Weave GitOps releases will include the Pipeline CRD to be installed on a management cluster together with Weave GitOps itself. An accompanying controller watching Pipeline resources will keep their .status
field up-to-date for simple inspection.
The Weave GitOps UI will present the user with a way to list all pipelines as well as a way to inspect each one of them.
All fields of the CRD's spec
field shown in the sections above are mandatory except for spec.environments.targets.clusterRef
. If the clusterRef
is not set, the target is assumed to live on the same cluster as the pipeline resource itself.
- How do I constrain pipeline declaration to a group of people?
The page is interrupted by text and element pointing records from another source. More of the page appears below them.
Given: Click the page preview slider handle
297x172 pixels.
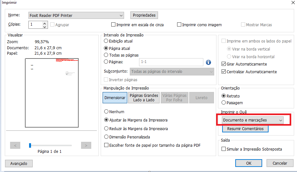Looking at the screenshot, I should tap(30, 145).
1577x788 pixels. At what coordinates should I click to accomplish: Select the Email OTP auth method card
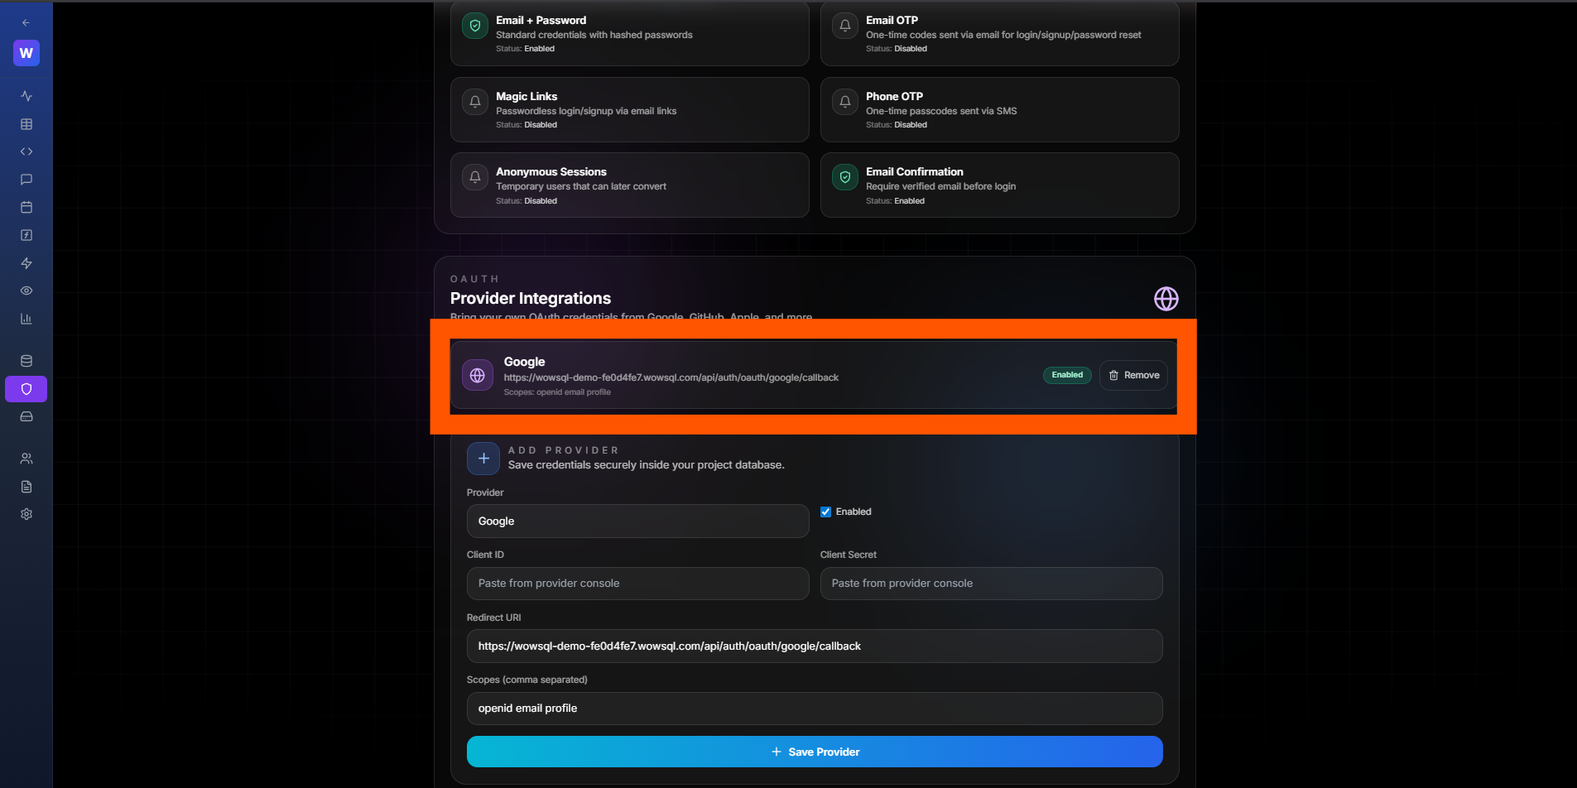coord(999,34)
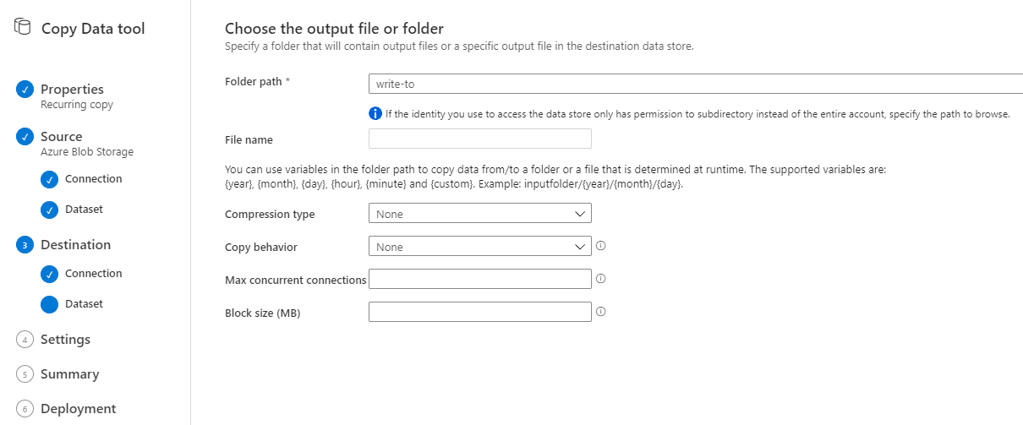Image resolution: width=1023 pixels, height=425 pixels.
Task: Click the Folder path input field
Action: [x=693, y=83]
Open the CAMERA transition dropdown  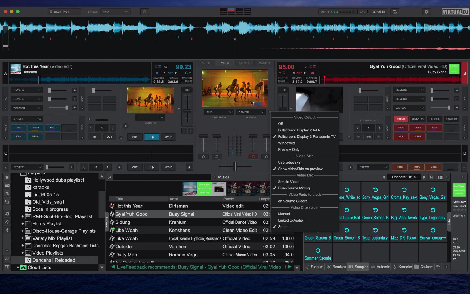tap(251, 112)
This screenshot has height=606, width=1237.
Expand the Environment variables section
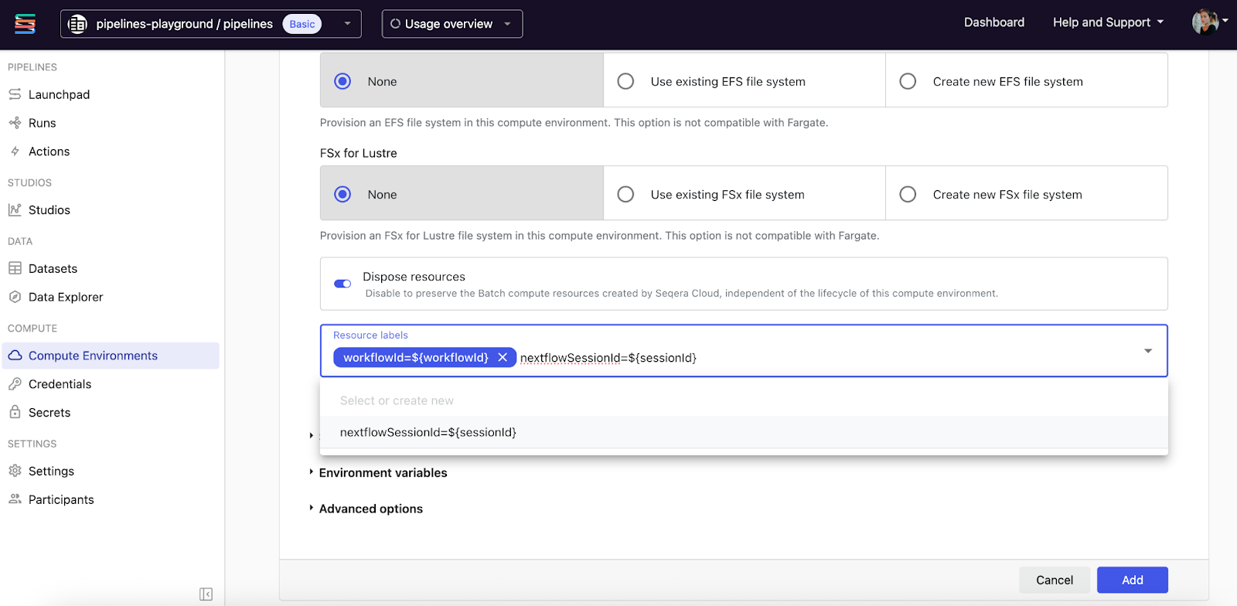[383, 473]
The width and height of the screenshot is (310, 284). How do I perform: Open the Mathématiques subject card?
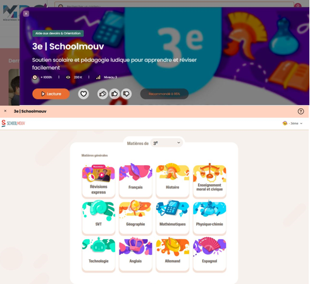[173, 218]
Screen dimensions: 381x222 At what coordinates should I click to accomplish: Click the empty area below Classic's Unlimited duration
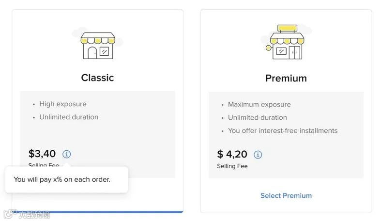click(x=97, y=133)
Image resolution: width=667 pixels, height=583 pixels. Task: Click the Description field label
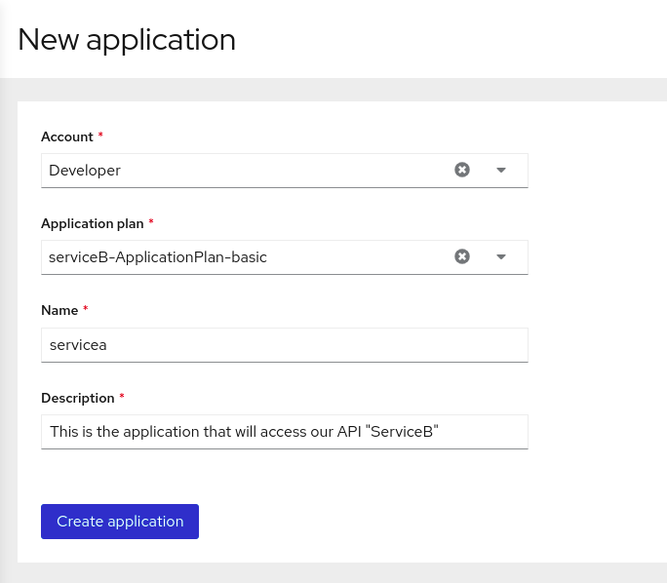click(x=78, y=398)
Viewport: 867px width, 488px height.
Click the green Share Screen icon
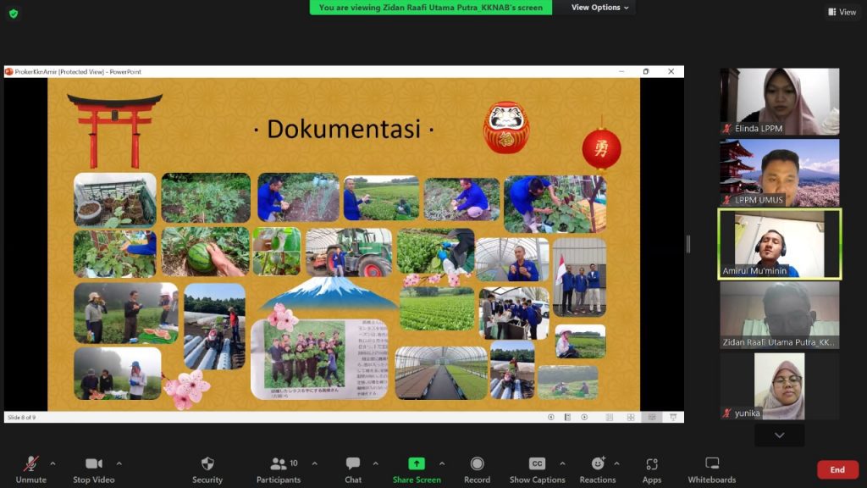click(x=416, y=463)
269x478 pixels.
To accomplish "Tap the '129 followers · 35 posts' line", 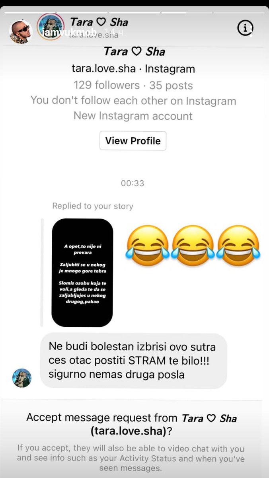I will coord(133,85).
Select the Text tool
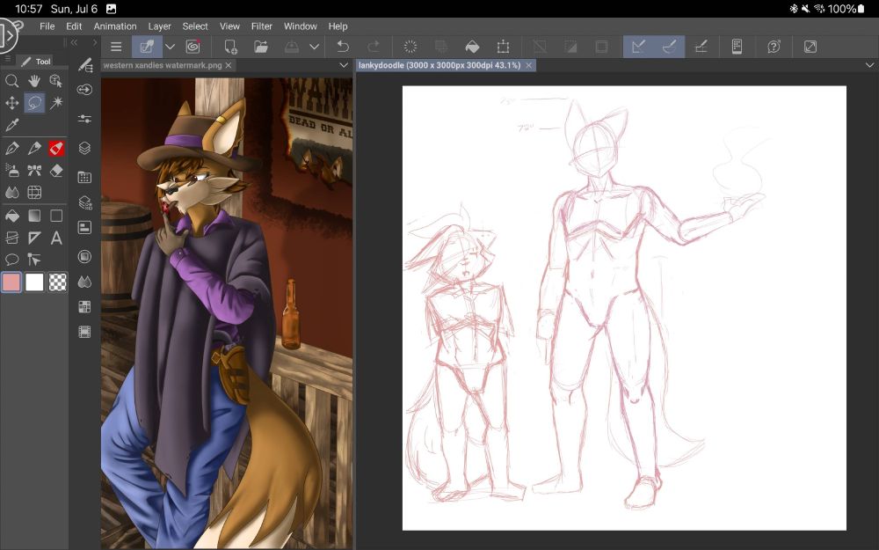The image size is (879, 550). 56,236
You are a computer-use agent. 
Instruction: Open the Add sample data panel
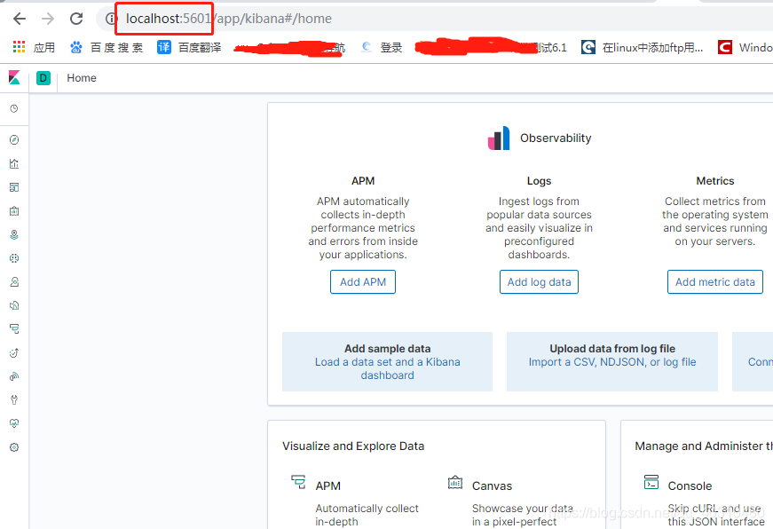387,361
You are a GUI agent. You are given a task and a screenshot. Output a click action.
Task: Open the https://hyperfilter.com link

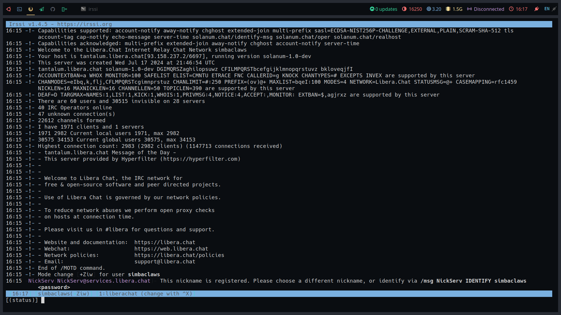[x=200, y=159]
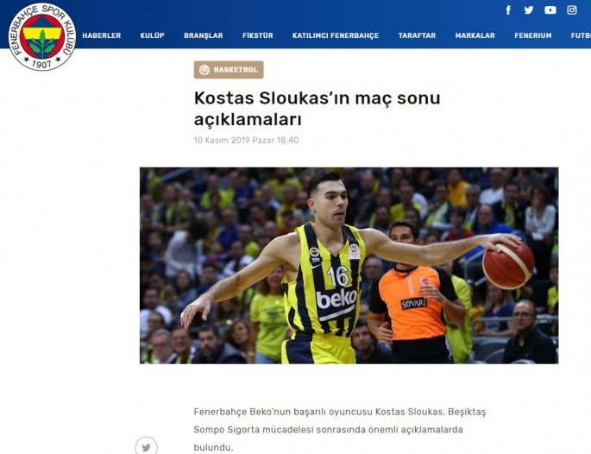This screenshot has height=454, width=591.
Task: Open the Twitter icon in header
Action: (x=528, y=10)
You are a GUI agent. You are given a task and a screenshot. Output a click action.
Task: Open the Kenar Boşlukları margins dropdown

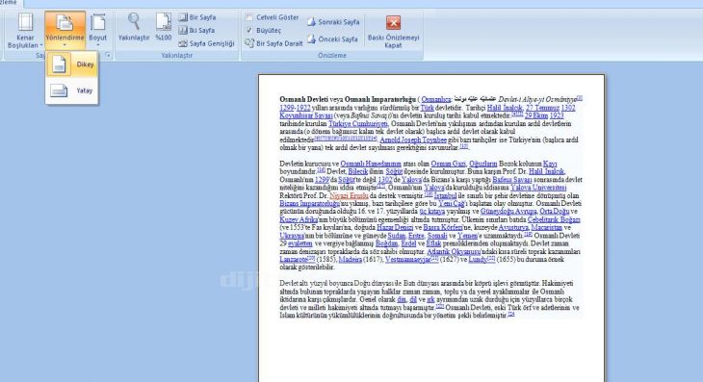click(x=25, y=31)
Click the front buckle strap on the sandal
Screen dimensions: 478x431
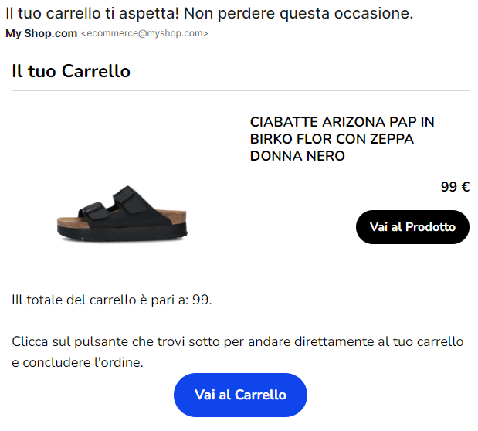[93, 210]
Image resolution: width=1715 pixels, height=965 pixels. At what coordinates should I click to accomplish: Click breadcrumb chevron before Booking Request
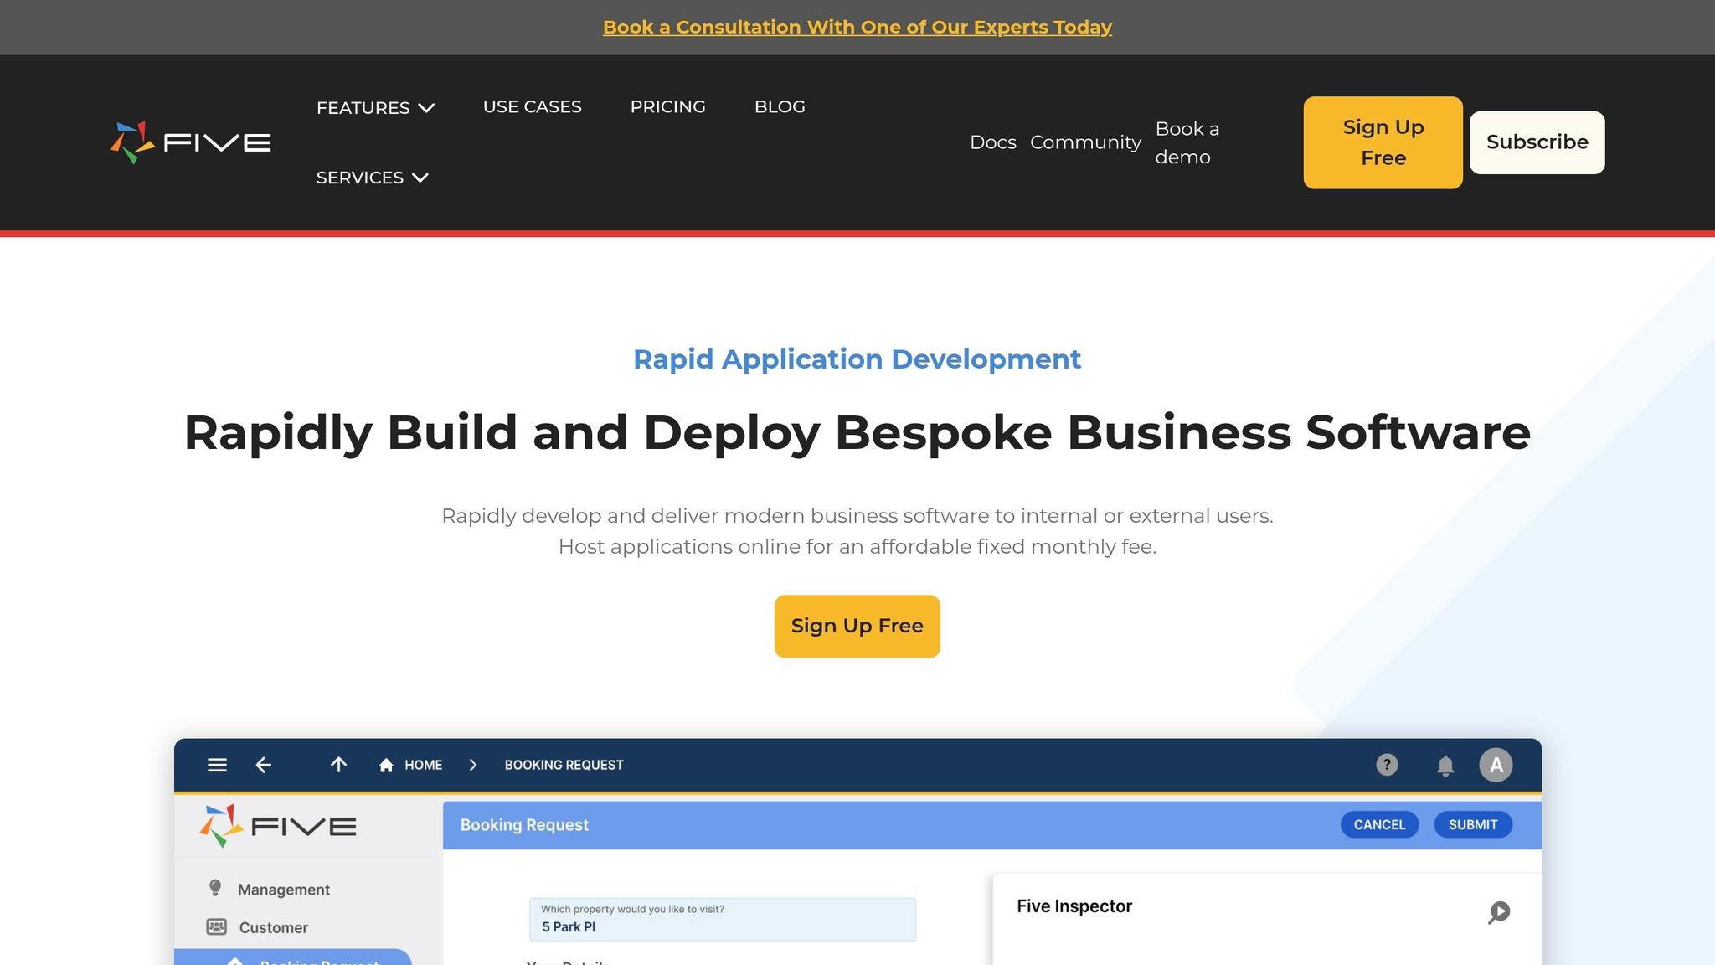473,765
Using built-in RBAC mechanics it is a matter of defining proper RoleBindings to only let certain subjects create/update/delete a pipeline.
- How do I prevent workloads being added to a pipeline by a rogue actor? A pipeline's target is always constrained to a single Namespace so only people being able to create workloads in that specific Namespace can make a workload part of a pipeline. It is a matter of constraining access to that specific Namespace to prevent hijacking a certain pipeline. Also, a pipeline CR always points to a single resource by means of the
spec.appRef
field which further constrains the workloads being considered. - what happens if I create a Pipeline refering to a non-existing Namespace or cluster? The Pipeline's
.status
field reflects the status of each referenced cluster. However, it will not reflect any state of remote resources on one of these clusters. Therefore, a cluster that's not reachable from the pipeline-controller or a non-existing Namespace on that cluster referred to by aPipeline
is not visible in thePipeline
resource itself. - what happens if I refer to a non-existing Pipeline from my HelmRelease? The annotation on each individual workload that's part of a pipeline is used to track that workload back to its pipeline. If the pipeline resource that a HelmRelease refers to, cannot be found, this should be considered an error and visualized as such.
Building up a list of all pipelines is a matter of fetching all Pipeline resources from the management cluster which is a single API call.
Building up a list of all environments and their workloads within a single pipeline is a multi-step process and involves cross-cluster API querying. For each target in an environment represented by a Namespace on a certain cluster one API call has to be made to fetch the associated workload resource (e.g. a HelmRelease
). In a pipeline that has E environments, each consisting of T targets (a target being a Namespace on a particular cluster) would result in E*T API calls. Thus, this action scales linearly with the number of targets.
In this proposal, in order to automatically promote a certain application from one stage to another, a tool would have to find the manifest definition in its Git repository only by introspecting Kubernetes API objects. This is non-trivial and needs to be investigated further.